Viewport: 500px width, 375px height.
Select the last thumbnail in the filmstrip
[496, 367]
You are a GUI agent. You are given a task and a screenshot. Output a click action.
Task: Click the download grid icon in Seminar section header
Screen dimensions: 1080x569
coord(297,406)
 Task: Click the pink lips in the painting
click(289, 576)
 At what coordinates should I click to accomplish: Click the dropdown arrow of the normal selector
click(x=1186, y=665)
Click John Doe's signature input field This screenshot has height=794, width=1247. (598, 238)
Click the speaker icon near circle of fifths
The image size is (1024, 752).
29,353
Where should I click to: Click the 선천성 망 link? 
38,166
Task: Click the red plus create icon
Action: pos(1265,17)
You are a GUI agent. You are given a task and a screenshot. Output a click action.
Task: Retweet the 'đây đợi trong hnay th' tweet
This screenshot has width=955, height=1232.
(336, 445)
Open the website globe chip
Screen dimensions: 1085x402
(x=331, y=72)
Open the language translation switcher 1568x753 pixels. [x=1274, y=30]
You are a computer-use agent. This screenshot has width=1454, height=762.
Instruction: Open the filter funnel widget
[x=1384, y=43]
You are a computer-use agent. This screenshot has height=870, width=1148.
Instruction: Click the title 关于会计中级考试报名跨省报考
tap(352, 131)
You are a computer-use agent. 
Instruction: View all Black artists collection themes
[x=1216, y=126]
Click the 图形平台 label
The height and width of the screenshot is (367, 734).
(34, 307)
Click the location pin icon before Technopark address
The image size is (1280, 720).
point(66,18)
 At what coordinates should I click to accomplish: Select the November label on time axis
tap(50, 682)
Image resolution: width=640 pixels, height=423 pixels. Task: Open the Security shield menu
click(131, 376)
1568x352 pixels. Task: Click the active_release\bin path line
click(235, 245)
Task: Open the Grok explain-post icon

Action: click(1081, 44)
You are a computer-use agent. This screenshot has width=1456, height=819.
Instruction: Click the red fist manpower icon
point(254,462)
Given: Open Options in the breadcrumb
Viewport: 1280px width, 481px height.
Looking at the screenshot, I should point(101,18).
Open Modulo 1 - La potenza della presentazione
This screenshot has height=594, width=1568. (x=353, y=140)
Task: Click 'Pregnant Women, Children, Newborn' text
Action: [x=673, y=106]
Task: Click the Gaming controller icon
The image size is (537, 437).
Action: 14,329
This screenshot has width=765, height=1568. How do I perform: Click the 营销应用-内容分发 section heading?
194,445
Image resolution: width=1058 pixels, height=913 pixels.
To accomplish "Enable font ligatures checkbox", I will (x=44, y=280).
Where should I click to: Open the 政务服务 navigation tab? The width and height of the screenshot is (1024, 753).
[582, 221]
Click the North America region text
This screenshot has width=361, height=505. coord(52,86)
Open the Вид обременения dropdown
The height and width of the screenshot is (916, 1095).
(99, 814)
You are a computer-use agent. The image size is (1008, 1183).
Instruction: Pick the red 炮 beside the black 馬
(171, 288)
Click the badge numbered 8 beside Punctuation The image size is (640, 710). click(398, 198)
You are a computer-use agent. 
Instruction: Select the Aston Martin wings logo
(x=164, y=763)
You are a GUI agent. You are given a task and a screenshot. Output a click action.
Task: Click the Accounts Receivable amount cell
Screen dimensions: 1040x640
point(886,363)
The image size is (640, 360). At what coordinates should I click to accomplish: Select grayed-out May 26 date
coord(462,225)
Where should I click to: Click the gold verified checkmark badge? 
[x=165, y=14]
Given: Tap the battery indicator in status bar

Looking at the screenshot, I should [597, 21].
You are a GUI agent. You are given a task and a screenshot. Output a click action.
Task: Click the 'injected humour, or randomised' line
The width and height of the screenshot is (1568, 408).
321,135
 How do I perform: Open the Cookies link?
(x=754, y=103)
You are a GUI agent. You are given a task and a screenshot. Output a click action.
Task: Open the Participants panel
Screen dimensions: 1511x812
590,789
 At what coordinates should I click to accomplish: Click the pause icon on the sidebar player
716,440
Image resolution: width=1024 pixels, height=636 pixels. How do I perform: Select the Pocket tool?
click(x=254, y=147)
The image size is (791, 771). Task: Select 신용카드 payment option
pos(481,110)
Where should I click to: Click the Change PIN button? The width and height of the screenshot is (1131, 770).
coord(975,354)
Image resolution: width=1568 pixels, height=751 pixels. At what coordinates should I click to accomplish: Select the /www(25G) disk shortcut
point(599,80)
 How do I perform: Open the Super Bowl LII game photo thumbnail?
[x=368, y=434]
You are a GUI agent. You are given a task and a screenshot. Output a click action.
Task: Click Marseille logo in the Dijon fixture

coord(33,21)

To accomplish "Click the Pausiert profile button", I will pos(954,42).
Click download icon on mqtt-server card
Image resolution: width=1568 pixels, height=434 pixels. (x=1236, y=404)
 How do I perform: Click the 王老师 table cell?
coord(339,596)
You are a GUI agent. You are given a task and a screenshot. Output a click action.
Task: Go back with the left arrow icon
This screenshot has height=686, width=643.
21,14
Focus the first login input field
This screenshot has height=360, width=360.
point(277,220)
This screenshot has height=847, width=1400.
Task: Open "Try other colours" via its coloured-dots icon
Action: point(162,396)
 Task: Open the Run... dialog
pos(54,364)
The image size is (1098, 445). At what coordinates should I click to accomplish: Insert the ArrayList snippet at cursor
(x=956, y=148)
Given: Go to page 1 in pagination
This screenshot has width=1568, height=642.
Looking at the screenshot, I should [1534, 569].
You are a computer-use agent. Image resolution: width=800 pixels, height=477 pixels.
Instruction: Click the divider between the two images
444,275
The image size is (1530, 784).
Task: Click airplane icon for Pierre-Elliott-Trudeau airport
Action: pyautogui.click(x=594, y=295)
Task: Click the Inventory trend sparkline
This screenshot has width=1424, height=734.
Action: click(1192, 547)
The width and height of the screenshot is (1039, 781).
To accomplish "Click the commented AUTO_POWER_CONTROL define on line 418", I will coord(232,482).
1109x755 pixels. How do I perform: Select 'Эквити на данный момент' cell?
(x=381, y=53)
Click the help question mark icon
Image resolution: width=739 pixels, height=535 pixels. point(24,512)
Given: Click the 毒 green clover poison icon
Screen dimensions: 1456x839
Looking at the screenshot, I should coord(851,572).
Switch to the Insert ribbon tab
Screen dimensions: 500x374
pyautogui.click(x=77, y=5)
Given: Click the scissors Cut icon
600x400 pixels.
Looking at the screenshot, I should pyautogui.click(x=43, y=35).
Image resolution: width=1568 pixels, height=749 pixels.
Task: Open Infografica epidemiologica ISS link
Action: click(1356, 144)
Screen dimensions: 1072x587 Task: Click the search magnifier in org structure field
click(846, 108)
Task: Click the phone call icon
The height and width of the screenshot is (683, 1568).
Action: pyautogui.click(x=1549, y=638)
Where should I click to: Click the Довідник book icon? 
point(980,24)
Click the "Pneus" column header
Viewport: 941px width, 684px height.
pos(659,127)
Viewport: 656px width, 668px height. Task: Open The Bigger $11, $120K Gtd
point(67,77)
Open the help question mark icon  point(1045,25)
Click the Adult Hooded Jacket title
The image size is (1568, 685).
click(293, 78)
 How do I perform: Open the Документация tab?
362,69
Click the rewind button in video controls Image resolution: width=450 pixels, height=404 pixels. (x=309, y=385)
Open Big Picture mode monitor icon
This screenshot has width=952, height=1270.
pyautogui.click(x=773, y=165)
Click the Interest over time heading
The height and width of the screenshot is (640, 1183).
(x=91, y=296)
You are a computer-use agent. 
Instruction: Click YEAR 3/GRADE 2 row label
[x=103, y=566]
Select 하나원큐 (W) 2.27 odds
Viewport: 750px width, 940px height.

※

■ WHAT IS EXPECTED ■
When a line of the entries contains the word "will", it counts toward the total; reply with that total alone.

■ TASK RESULT ■
3